The Court of Justice rules on the withdrawal of the driving licence in the territory of a Member State other than the issuing one and on its following renewal

On 29 April 2021, the Court of Justice handed down its judgment in Case C‑47/20, F. v Stadt Karlsruhe, on the interpretation of Article 2(1), the second subparagraph of Article 7(3) and Article 11(4) of Directive 2006/126/EC. The request has been made in proceedings between F., a German national who holds a driving licence issued in Spain, where he has a residence since 1992, and the Stadt Karlsruhe (City of Karlsruhe, Germany), concerning a decision of the competent German authorities refusing him the right to use his driving licence in Germany.

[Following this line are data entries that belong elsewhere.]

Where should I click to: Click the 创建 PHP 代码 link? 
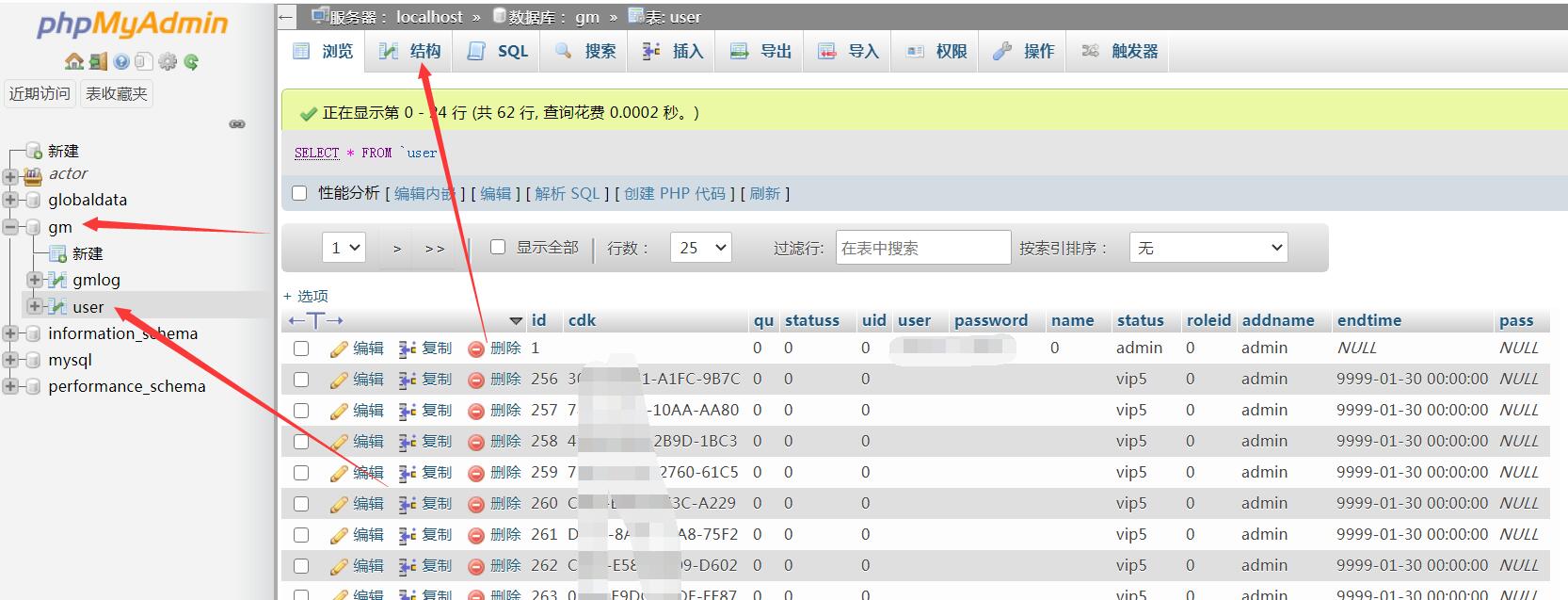pos(674,193)
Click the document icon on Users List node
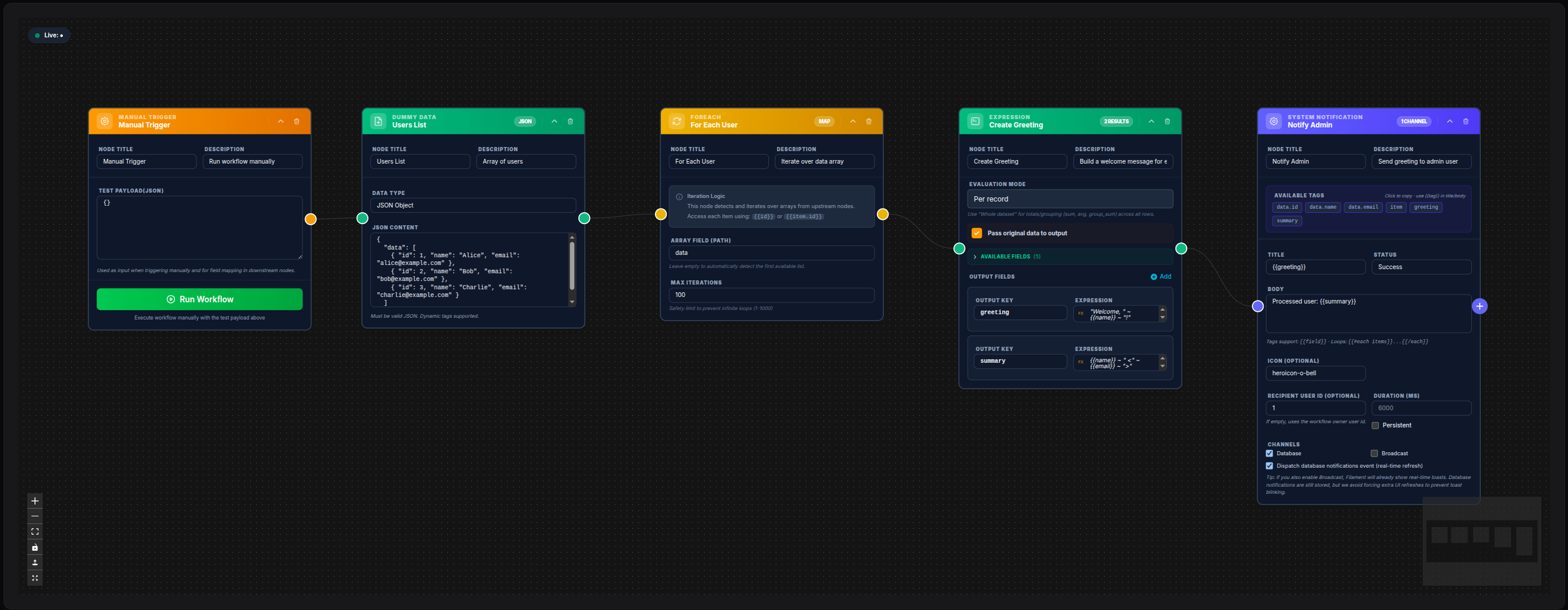This screenshot has width=1568, height=610. pyautogui.click(x=378, y=121)
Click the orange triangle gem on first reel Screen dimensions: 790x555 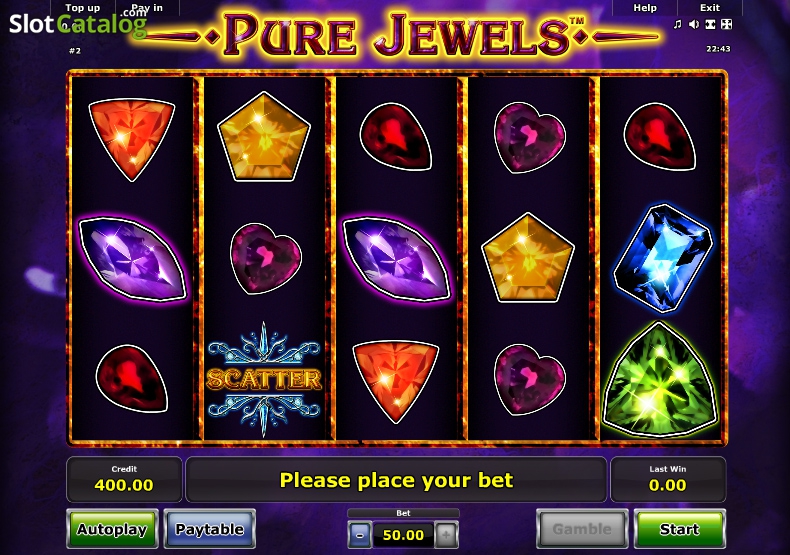pyautogui.click(x=132, y=138)
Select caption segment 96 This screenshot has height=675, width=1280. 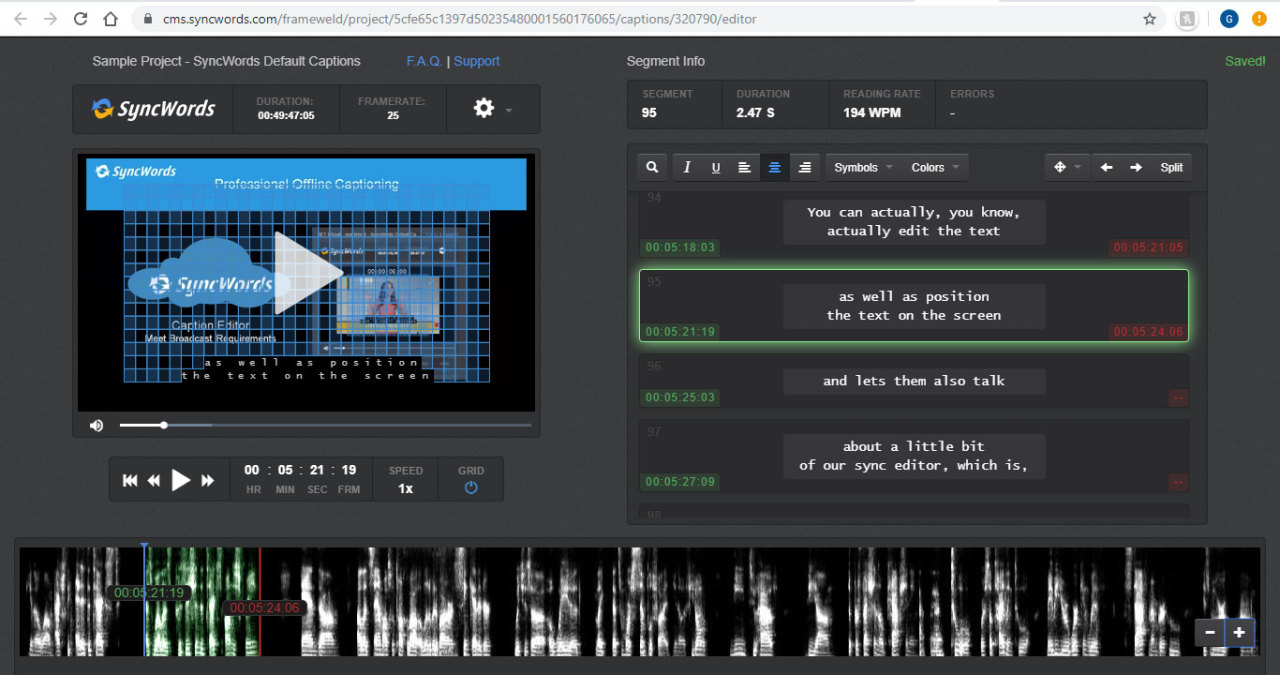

After his German driving licence was withdrawn in 1990 for drunk-driving, on 21 October 1992 F. was issued with a driving licence in Spain for categories A and B. After having driven again a vehicle while intoxicated in Germany in 2008, F. was made to pay a fine by an enforceable penalty order by which i) he had his right to drive motor vehicles in Germany using his Spanish driving licence withdrawn, ii) he was prohibited from applying for a new driving licence for a 14-month period, and iii) the driving licence that had been issued in Spain 2007 was confiscated and sent to the competent Spanish authorities. During that 14-month prohibition period, however, the Spanish authorities issued F. with a new driving licence, whose period of validity corresponded to that of the original Spanish driving one. Therefore, in January 2014 F. lodged an application with the City of Karlsruhe for recognition of the validity of his Spanish driving licence in German territory, which was refused on the ground that it had been withdrawn in Germany for drunk-driving, a measure depriving him definitively of the possibility of driving in German territory until his fitness to drive had been checked again.

Since his action for annulment against that decision was dismissed both at first instance and on appeal, F. brought an appeal on a point of law before the Bundesverwaltungsgericht (German Federal Administrative Court; the “referring court”) which, in light of the need to interpret the relevant European legislation, decided to stay the proceedings and to ask to the Court of Justice whether Article 2(1) and the second subparagraph of Article 11(4) of Directive 2006/126 must be interpreted as precluding a Member State, in the territory of which the holder of a driving licence in categories A and B issued by another Member State has been deprived of the right to drive on account of unlawful conduct, which occurred during a temporary stay in that territory after the issue of the licence, and of the resulting lack of fitness to drive under the legislation of the first Member State, from subsequently refusing to recognise the validity of that driving licence, after that licence has been renewed, pursuant to Article 7(3) of that directive, by the Member State where the holder of that licence normally resides, within the meaning of the first paragraph of Article 12 of that directive.

According to the Court, the authorities of a Member State in whose territory the holder of a driving licence in categories A and B issued by another Member State has been deprived of the right to drive on account of an unlawful conduct occurring after the issue of the licence can refuse to recognise its validity after it has been renewed by the Member State where the holder concerned normally resides. Furthermore, despite the first Member State is competent to lay down the conditions with which the holder of the driving licence must comply in order to recover the right to drive in its territory, it is for the referring court to examine whether, in accordance with the principle of proportionality, they do not exceed the limits of what is appropriate and necessary to attain the objective pursued by Directive 2006/126 of improving road safety.